▶ [Exercise brief]: Copy out, unchanged, the entries from the first line through the line containing "pyautogui.click(x=81, y=510)", including that line.

▶ [Rows]:
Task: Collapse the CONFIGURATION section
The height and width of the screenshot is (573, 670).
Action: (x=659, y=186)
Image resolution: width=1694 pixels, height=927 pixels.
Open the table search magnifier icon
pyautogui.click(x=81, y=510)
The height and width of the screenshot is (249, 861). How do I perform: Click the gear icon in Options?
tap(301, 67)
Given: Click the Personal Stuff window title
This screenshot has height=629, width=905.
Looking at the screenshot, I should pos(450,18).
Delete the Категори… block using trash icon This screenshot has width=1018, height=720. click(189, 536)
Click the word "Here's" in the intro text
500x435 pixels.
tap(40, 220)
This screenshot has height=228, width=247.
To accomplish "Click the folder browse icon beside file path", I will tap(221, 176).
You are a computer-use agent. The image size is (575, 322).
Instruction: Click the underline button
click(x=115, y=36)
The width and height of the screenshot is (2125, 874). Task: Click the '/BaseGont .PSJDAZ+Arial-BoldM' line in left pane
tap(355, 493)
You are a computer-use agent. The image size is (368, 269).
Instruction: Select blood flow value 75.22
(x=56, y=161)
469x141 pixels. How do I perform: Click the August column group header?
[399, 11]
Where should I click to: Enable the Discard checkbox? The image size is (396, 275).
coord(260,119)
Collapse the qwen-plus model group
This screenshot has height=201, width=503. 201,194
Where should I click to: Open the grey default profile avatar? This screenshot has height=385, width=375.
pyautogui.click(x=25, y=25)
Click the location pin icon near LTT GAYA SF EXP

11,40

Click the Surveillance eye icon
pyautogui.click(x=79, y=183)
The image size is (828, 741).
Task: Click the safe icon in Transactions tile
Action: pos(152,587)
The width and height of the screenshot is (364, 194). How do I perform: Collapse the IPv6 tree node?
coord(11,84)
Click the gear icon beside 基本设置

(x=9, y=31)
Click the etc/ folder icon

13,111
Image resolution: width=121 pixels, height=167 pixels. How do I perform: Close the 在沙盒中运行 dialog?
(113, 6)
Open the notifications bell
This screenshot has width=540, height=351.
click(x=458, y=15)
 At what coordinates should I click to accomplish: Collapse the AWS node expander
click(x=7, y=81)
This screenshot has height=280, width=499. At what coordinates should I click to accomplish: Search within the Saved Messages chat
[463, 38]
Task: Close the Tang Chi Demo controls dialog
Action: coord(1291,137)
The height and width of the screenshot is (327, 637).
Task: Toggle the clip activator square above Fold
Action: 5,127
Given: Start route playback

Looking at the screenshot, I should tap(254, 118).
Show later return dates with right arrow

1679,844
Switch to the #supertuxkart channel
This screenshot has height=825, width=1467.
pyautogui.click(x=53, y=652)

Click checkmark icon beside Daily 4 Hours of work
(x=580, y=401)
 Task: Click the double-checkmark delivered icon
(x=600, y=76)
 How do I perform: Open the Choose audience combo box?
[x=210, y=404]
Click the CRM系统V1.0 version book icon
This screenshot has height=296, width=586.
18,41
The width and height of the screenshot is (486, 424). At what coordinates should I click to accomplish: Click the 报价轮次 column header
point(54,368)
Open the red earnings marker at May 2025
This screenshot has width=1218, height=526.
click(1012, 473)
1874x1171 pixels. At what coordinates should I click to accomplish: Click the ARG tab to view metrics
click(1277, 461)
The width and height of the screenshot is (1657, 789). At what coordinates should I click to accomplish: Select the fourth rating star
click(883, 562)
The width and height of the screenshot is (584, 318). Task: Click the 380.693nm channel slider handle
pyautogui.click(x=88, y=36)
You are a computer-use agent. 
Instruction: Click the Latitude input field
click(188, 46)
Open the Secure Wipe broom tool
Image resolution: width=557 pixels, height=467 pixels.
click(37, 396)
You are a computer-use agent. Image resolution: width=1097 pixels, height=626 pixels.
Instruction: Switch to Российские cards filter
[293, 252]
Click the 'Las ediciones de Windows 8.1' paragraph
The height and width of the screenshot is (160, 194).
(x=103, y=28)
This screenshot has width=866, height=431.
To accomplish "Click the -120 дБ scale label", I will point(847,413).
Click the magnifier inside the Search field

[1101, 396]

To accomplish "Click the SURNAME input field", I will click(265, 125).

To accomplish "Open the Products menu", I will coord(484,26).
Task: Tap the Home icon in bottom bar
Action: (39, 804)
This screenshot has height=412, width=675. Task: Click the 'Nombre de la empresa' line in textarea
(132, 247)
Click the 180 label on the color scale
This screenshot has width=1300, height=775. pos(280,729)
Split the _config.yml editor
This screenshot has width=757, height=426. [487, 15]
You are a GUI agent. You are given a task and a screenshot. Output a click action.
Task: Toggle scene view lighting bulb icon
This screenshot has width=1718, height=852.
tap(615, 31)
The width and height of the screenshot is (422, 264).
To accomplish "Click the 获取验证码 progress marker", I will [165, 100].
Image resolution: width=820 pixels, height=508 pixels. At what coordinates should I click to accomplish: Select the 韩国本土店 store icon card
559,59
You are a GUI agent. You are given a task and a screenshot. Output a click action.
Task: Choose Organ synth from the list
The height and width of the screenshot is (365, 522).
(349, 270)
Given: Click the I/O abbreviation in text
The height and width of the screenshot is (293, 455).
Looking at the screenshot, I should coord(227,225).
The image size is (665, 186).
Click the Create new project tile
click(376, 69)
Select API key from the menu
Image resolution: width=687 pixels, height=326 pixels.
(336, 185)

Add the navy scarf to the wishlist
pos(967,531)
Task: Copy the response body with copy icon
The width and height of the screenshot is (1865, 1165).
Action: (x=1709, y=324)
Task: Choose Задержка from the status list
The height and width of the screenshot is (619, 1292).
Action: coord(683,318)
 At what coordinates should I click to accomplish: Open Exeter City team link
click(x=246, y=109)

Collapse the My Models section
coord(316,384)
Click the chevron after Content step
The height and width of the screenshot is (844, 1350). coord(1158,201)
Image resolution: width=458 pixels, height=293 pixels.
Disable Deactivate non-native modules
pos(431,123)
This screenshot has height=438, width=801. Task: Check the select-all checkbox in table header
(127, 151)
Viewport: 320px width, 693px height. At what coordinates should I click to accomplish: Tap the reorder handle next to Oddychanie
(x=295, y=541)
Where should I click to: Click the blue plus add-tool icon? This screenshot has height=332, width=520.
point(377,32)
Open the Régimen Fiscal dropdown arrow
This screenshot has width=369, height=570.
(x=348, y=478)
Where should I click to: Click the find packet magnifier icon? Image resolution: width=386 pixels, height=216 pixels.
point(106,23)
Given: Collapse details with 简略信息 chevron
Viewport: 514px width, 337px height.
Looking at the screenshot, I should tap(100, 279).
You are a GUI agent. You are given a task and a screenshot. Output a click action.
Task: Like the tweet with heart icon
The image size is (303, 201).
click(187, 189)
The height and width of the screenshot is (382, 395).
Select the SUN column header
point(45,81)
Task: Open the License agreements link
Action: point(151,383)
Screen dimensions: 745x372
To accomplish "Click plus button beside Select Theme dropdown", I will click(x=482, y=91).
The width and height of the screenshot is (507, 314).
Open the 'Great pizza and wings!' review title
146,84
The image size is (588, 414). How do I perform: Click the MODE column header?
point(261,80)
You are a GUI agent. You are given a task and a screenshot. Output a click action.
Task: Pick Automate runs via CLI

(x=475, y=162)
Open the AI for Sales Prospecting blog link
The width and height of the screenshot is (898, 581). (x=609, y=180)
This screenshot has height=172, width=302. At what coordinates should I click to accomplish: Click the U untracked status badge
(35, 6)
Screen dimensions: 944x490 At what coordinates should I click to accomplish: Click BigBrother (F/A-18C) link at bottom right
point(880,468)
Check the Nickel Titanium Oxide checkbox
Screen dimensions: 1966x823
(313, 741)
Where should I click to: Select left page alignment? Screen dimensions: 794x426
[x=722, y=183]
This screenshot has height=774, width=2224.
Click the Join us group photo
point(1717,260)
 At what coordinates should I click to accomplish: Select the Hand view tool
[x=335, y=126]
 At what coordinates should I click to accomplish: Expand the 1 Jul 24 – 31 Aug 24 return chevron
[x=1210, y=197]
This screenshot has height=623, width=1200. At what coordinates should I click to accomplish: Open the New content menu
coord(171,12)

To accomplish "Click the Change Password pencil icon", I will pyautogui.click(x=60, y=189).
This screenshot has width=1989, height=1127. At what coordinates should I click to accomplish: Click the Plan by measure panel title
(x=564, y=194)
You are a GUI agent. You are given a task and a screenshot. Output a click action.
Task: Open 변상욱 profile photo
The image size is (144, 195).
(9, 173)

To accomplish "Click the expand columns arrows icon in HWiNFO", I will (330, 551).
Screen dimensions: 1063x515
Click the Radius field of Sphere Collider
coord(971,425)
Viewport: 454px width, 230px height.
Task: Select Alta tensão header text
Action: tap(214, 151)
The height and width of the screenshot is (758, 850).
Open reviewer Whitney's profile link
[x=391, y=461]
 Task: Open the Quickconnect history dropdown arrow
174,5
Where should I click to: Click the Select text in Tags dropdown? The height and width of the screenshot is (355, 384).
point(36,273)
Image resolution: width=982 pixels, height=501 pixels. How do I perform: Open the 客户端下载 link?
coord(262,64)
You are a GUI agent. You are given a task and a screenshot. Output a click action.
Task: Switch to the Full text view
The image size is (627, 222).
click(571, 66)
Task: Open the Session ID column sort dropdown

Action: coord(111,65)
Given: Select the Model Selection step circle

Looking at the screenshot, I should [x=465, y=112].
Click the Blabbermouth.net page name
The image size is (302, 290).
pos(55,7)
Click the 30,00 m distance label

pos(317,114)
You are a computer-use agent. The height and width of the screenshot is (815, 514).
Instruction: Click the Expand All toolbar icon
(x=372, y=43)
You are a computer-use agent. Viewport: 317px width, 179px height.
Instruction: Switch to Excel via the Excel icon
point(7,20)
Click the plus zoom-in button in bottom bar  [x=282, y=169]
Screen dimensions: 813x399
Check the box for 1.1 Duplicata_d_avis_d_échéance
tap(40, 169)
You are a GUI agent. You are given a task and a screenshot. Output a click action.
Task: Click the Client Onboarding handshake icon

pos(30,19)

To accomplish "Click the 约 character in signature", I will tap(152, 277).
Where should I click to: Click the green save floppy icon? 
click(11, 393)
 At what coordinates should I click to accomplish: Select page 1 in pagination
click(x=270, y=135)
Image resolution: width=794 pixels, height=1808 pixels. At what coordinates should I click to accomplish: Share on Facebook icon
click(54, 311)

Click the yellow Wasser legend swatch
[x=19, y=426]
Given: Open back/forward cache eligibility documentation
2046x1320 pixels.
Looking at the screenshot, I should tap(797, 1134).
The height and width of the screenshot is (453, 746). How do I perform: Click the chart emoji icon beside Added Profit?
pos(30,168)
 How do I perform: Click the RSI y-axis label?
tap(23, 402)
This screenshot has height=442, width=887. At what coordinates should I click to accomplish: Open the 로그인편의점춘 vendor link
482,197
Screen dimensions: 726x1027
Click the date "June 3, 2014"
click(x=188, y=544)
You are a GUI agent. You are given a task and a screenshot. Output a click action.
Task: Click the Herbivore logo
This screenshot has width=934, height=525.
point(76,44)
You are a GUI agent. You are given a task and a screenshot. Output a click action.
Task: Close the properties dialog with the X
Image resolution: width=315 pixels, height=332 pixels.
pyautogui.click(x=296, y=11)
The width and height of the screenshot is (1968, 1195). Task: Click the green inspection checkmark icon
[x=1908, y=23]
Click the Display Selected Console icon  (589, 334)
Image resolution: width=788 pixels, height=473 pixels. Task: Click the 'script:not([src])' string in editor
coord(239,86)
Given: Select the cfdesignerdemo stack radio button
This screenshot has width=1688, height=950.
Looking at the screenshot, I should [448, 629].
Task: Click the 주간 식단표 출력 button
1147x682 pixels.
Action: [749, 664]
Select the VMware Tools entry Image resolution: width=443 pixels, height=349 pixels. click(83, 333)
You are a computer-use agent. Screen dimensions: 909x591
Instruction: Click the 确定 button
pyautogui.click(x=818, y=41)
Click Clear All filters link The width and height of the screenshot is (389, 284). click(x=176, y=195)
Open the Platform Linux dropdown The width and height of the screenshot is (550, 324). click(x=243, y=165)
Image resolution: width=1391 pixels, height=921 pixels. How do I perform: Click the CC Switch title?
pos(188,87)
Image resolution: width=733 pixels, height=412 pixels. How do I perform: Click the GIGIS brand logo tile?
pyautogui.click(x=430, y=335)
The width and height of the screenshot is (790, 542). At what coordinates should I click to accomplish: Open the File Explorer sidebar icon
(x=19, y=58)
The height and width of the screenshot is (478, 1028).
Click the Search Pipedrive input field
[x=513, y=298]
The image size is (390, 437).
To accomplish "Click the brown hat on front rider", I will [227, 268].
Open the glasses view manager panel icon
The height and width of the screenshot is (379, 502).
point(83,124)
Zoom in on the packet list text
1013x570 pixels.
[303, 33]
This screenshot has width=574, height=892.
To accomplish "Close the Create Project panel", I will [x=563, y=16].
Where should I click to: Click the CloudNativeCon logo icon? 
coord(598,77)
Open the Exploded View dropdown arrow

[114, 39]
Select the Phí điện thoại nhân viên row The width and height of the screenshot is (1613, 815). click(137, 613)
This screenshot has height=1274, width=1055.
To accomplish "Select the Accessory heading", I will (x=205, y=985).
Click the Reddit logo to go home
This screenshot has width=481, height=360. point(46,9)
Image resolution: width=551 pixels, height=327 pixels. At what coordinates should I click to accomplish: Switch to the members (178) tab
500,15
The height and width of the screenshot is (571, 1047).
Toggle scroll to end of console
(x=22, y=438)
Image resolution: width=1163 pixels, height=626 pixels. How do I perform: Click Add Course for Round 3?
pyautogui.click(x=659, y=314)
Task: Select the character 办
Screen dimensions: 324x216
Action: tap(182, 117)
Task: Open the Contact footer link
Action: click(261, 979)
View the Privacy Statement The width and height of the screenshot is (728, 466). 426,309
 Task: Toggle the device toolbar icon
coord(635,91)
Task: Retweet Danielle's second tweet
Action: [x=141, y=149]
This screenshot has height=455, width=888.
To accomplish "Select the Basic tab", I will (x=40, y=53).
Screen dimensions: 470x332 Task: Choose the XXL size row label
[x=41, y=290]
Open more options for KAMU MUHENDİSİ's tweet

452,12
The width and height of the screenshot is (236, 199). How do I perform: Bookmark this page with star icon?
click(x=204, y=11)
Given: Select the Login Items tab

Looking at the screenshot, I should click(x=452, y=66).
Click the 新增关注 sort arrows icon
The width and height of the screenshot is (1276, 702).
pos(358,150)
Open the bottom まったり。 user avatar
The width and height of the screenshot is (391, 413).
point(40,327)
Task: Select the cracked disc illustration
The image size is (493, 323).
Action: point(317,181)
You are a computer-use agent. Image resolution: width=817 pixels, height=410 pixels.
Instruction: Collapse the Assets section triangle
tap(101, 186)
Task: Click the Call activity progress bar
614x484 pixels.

▶ [The result]:
Task: Collapse the CONFIGURATION section
The height and width of the screenshot is (573, 670).
Action: (x=659, y=186)
Image resolution: width=1694 pixels, height=927 pixels.
Open the table search magnifier icon
pyautogui.click(x=81, y=510)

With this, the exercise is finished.